Text and element pointing records:
>> BEGIN

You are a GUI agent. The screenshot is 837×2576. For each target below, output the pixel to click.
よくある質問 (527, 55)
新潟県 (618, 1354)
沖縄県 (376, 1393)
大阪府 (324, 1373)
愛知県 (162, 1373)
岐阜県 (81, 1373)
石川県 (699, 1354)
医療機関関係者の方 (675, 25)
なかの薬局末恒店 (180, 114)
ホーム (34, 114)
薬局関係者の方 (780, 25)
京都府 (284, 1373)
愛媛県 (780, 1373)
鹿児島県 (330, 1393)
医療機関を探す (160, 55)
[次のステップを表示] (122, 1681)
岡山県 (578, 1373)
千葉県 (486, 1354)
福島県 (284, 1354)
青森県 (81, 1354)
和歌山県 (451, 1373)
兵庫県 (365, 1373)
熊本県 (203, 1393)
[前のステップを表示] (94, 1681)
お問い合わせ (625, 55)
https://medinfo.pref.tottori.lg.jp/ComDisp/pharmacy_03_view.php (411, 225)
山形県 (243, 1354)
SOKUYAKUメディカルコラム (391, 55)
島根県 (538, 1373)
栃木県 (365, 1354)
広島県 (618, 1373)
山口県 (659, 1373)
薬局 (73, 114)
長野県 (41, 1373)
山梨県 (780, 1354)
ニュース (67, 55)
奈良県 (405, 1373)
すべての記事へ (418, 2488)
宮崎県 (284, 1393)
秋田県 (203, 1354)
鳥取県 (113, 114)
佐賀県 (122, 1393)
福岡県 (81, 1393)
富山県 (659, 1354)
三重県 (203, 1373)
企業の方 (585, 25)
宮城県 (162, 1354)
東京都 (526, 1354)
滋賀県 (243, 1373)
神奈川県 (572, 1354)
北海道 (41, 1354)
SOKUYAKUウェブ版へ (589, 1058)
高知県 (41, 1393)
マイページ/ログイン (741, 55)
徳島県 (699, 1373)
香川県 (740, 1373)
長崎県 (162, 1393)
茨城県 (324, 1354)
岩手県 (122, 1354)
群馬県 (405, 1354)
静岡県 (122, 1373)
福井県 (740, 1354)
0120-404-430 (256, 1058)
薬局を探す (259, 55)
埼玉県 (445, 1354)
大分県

>> END

Please rewrite the items above with "pixel" replaced by "point", keeping everything else the same.

You are a GUI agent. The screenshot is 837×2576. For each target below, output the point to click.
よくある質問 (527, 55)
新潟県 (618, 1354)
沖縄県 (376, 1393)
大阪府 (324, 1373)
愛知県 (162, 1373)
岐阜県 (81, 1373)
石川県 (699, 1354)
医療機関関係者の方 (675, 25)
なかの薬局末恒店 (180, 114)
ホーム (34, 114)
薬局関係者の方 (780, 25)
京都府 (284, 1373)
愛媛県 (780, 1373)
鹿児島県 (330, 1393)
医療機関を探す (160, 55)
[次のステップを表示] (122, 1681)
岡山県 (578, 1373)
千葉県 (486, 1354)
福島県 (284, 1354)
青森県 (81, 1354)
和歌山県 (451, 1373)
兵庫県 (365, 1373)
熊本県 (203, 1393)
[前のステップを表示] (94, 1681)
お問い合わせ (625, 55)
https://medinfo.pref.tottori.lg.jp/ComDisp/pharmacy_03_view.php (411, 225)
山形県 (243, 1354)
SOKUYAKUメディカルコラム (391, 55)
島根県 (538, 1373)
栃木県 (365, 1354)
広島県 (618, 1373)
山口県 (659, 1373)
薬局 (73, 114)
長野県 (41, 1373)
山梨県 (780, 1354)
ニュース (67, 55)
奈良県 (405, 1373)
すべての記事へ (418, 2488)
宮崎県 (284, 1393)
秋田県 (203, 1354)
鳥取県 (113, 114)
佐賀県 (122, 1393)
福岡県 (81, 1393)
富山県 (659, 1354)
三重県 (203, 1373)
企業の方 (585, 25)
宮城県 (162, 1354)
東京都 (526, 1354)
滋賀県 (243, 1373)
神奈川県 (572, 1354)
北海道 (41, 1354)
SOKUYAKUウェブ版へ (589, 1058)
高知県 (41, 1393)
マイページ/ログイン (741, 55)
徳島県 (699, 1373)
香川県 (740, 1373)
長崎県 (162, 1393)
茨城県 (324, 1354)
岩手県 (122, 1354)
群馬県 (405, 1354)
静岡県 (122, 1373)
福井県 (740, 1354)
0120-404-430 (256, 1058)
薬局を探す (259, 55)
埼玉県 (445, 1354)
大分県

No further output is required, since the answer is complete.